Tendo em vista que este documento registra um julgamento presente dos valores atuais e passados do bem, e, por mais que se busque consultar e ouvir o maior número de pessoas possível em sua elaboração, a declaração será sempre um registro parcial e temporal desses valores, uma vez que é impossível abarcar todos os valores existentes, é importante reafirmar que a declaração não é um documento perpétuo: sendo a significância dinâmica e mutável, sua declaração também o é, e deve ser periodicamente revista e atualizada. Quanto a essa periodicidade de revisão da Declaração, não há ainda um consenso sobre período de tempo entre as revisões. Gabriela Azevedo, Virgínia Pontual e Silvio Zancheti (6) explicam que, no relatório periódico dos Estados Árabes, elaborado em 2004 pela Unesco, o órgão estipula que um plano de gestão geralmente vigora por um prazo de cinco a dez anos, de forma que, entendida como parte essencial para esse tipo de plano, a declaração pode ter o mesmo prazo para revisão.

Podemos afirmar que a elaboração da Declaração de Significância Cultural possibilitaria a aproximação da gestão patrimonial dos bens culturais poçoscaldenses do rigor metodológico almejado para as ações sobre esses bens, diminuindo as ações empíricas e embasando as decisões em parâmetros técnicos e transparentes, que levem em conta a totalidade do bem, em seus aspectos materiais e imateriais, históricos, técnicos, estéticos etc., e a relação deste com a população que dele se apropria e reconhece sua significância. Por fim, tratando-se de um documento que deve ser periodicamente revisto, mantendo-se dinâmico e aberto a novos valores e interpretações sobre o bem, a declaração contribuiria para sua não estagnação no tempo e sua integração à vida cotidiana das gerações presentes e futuras.

As dimensões turísticas poçoscaldenses e a interface com o patrimônio

A partir do entendimento sobre a significância cultural e sobre as possibilidades de gestão fornecidas pela Declaração de Significância Cultural, foi possível perceber a necessidade de uma leitura totalitária dos bens que se pretende preservar, seus contextos socioculturais, econômicos e políticos, a fim de se compreender os valores passados e presentes, aqueles tradicionalmente aceitos pelos técnicos e especialistas da preservação e aqueles relativos às comunidades associadas ao bem.

A leitura da história de Poços de Caldas busca evidenciar não apenas a história oficial, que a coloca como cidade construída para cura, mas também a sua inserção nos contextos nacional e internacional, a fim de tecer um panorama mais amplo dos valores que regeram a construção dessa paisagem, chegando aos dias de hoje, com suas formas contemporâneas de apropriação e os dilemas de sua gestão.

A fim de construir um raciocínio que possibilite visualizar esses processos históricos de maneira mais objetiva, levando em consideração que o principal foco da cidade sempre foi a atração de público, delimitamos três períodos distintos no turismo de Poços de Caldas. Esses recortes têm por finalidade facilitar a análise dos contextos nacionais e internacionais, nos quais a cidade se insere, sob a ótica do turismo e da preservação, como veremos a seguir.

### [Dados fornecidos]
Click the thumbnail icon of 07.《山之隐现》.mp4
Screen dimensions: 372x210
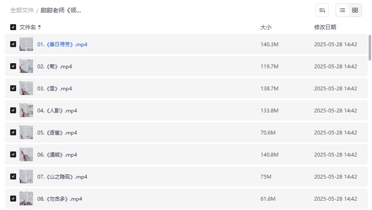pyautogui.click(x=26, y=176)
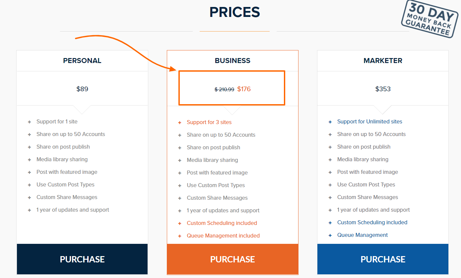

==

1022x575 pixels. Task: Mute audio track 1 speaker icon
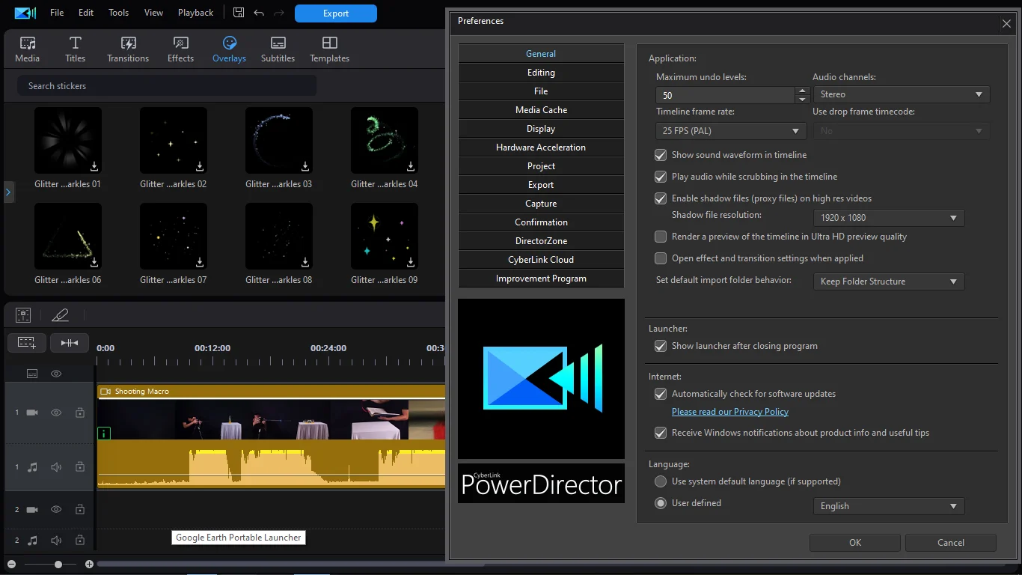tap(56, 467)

### [Instruções de trabalho]
• 1. Responda às perguntas a seguir com base no trecho fornecido.
(a) Segundo o relatório periódico dos Estados Árabes elaborado pela Unesco em 2004, por quanto tempo um plano de gestão geralmente vigora?
(b) Qual é a história oficial de Poços de Caldas?
(c) Quantos períodos distintos no turismo de Poços de Caldas foram delimitados?
• 2. Resuma o trecho fornecido em duas frases.
• 3. Reproduza o trecho fornecido desde "A partir do" até "de sua gestão.", incluindo ambos.

### [Respostas das tarefas]
• 1.
(a) Por um prazo de cinco a dez anos.
(b) A de uma cidade construída para cura.
(c) Três.

• 2. A Declaração de Significância Cultural é sempre um registro parcial e temporal dos valores de um bem e deve ser periodicamente revista, podendo ter o mesmo prazo de revisão de um plano de gestão, que, segundo relatório da Unesco de 2004, geralmente vigora por cinco a dez anos. Sua elaboração aproximaria a gestão dos bens culturais poçoscaldenses de parâmetros técnicos e transparentes, e a leitura da história de Poços de Caldas, organizada em três períodos do turismo, busca ir além da história oficial de cidade construída para cura.

• 3.
A partir do entendimento sobre a significância cultural e sobre as possibilidades de gestão fornecidas pela Declaração de Significância Cultural, foi possível perceber a necessidade de uma leitura totalitária dos bens que se pretende preservar, seus contextos socioculturais, econômicos e políticos, a fim de se compreender os valores passados e presentes, aqueles tradicionalmente aceitos pelos técnicos e especialistas da preservação e aqueles relativos às comunidades associadas ao bem.

A leitura da história de Poços de Caldas busca evidenciar não apenas a história oficial, que a coloca como cidade construída para cura, mas também a sua inserção nos contextos nacional e internacional, a fim de tecer um panorama mais amplo dos valores que regeram a construção dessa paisagem, chegando aos dias de hoje, com suas formas contemporâneas de apropriação e os dilemas de sua gestão.